**What needs to be done**
Copy exactly, and only, the lines from the line containing "This screenshot has height=644, width=671." through the last line of the records below, both included, and leave out any pictures.
━━━━━━━━
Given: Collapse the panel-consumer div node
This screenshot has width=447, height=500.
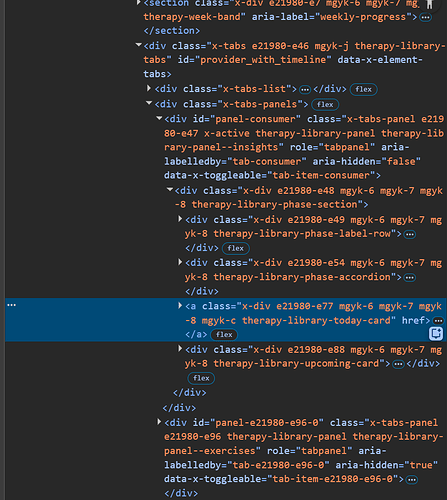Looking at the screenshot, I should pos(159,119).
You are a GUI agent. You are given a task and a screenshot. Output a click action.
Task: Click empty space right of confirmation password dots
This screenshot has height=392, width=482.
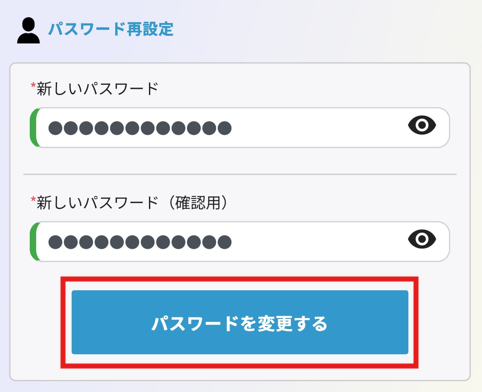[x=318, y=242]
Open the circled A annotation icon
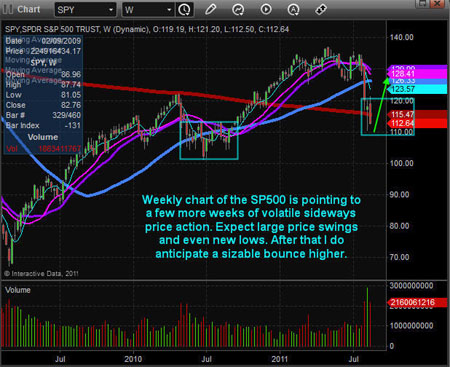Viewport: 450px width, 367px height. tap(293, 10)
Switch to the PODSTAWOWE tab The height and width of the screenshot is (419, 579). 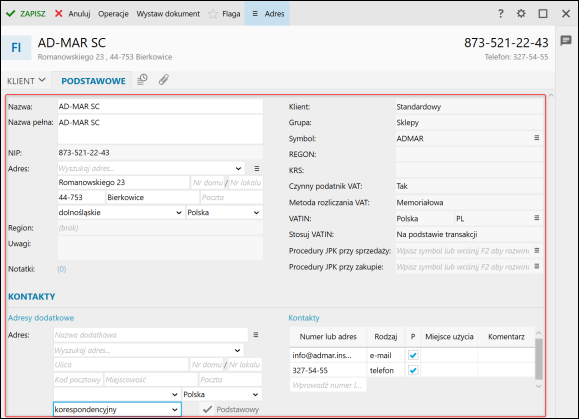click(x=93, y=81)
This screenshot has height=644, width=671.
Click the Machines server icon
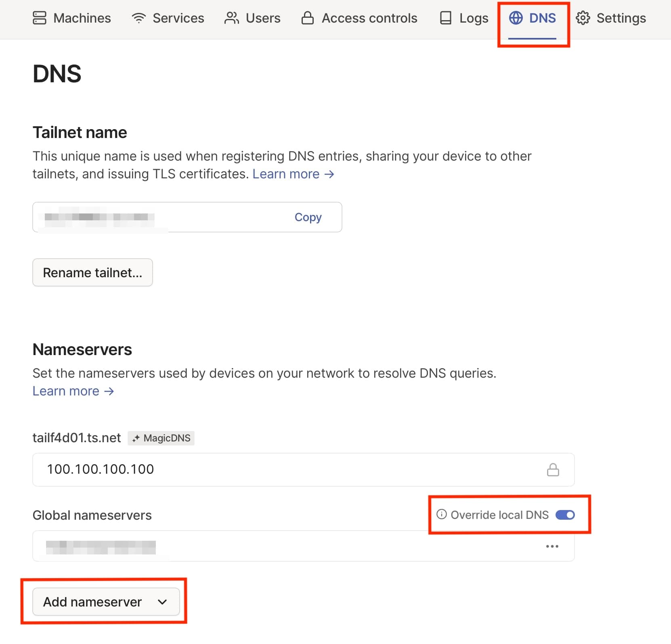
━━━━━━━━
**Answer below**
This screenshot has height=644, width=671.
Click the Machines server icon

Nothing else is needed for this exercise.